The president’s campaign chief denied the allegation.
“Don Berna” was sentenced Wednesday to 31 years in prison and fined four million dollars for conspiring to smuggle cocaine into the United States.
Murillo, 48, was extradited in a surprise move by Uribe on May 13, 2008, along with 13 other heads of the far-right paramilitary United Self-Defence Forces of Colombia (AUC), which formally disbanded in 2007 after engaging in demobilisation negotiations with the government from 2003 to 2006.
They were wanted by the U.S. justice system on drug trafficking charges.
During the trial in a New York courtroom, one of Murillo’s lawyers, Margaret Shalley, read out a statement depicting her client as a victim of Communist violence, a patriot who was left disabled – he has a prosthetic leg – and nevertheless continued generating money to help his people.

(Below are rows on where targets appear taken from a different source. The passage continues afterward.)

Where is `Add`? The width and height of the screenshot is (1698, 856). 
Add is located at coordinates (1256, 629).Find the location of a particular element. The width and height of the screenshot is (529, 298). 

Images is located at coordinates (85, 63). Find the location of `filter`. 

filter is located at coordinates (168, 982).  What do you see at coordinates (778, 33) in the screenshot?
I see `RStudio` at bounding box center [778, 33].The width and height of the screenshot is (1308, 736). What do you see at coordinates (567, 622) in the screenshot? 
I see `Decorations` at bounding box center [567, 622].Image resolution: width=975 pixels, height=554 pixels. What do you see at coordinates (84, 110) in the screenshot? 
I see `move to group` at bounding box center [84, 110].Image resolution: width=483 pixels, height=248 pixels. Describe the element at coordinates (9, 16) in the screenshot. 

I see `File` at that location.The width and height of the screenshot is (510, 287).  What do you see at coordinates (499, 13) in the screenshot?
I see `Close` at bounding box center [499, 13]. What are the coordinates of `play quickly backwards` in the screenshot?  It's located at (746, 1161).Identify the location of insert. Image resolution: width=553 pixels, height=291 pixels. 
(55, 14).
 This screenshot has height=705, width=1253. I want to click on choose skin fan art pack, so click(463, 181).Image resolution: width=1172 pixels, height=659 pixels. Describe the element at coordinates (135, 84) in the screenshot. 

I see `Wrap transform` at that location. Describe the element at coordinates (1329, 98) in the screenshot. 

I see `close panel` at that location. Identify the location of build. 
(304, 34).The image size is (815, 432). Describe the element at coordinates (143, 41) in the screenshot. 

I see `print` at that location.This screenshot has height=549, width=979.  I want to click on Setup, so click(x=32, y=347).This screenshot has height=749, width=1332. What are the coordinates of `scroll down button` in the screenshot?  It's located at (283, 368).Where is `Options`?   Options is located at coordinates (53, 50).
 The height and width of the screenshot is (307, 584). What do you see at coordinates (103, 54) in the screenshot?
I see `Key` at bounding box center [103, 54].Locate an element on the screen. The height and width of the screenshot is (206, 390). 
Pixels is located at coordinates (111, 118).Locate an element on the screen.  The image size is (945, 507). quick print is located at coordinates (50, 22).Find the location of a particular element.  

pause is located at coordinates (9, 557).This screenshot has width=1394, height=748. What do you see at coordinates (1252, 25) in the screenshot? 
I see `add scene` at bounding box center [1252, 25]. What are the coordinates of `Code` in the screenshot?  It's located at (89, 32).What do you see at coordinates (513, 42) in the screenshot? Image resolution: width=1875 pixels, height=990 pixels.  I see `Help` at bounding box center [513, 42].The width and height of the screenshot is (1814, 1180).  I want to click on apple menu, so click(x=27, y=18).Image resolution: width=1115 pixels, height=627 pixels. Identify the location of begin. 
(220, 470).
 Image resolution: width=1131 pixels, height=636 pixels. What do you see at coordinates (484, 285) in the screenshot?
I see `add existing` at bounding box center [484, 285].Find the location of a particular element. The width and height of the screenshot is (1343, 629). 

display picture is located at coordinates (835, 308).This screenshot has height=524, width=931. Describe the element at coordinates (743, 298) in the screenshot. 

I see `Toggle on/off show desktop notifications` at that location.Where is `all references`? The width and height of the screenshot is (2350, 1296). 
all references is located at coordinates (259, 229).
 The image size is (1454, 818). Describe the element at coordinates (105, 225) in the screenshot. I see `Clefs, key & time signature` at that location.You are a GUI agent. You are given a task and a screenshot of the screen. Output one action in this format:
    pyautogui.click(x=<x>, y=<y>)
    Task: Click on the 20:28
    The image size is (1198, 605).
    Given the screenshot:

The lawyer asked federal U.S. District Judge Richard Berman to take into account, before sentencing her client, that he and the AUC backed Uribe’s presidential campaign in 2002, to which he contributed “large sums of money.”
When she was finished reading the declaration, the judge asked Murillo if he had any objection to what his lawyer had read out, and he said no.
Murillo said that using the money that he derived from drug trafficking was the only way to block the advance of the Communist guerrillas in Colombia.
This South American country has been in the grip of a civil war since 1964, when the leftwing guerrillas took up arms.
Murillo was sentenced to 375 months in prison on drug trafficking charges.
After the trial, Murillo’s Colombian defence attorneys approached Iván Cepeda, spokesman for the Movement of Victims of Crimes of the State (MOVICE), and told him that their client had asked that his support for Uribe be explicitly included in the statement read out by Shalley.
They also told Cepeda that Murillo was prepared to elaborate, before the Colombian justice system, on his allegations that incriminated Uribe, and to present proof, and said they hoped that this could be done as soon as possible.
The manager of Uribe’s 2002 and 2006 campaigns, Fabio Echeverri, said in Bogota that Murillo’s declaration was “false.”
Echeverri, who has been the spokesman for the National Association of Industrialists for 18 years, said the campaigns were financed by donations from companies and individuals, whose checks were deposited in a bank account after the origin of the funds was checked, a process that took between 15 and 20 days.
The Colombian government has not responded to Murillo’s statement.
The U.S. court did not agree to hear the testimony of any of Murillo’s victims.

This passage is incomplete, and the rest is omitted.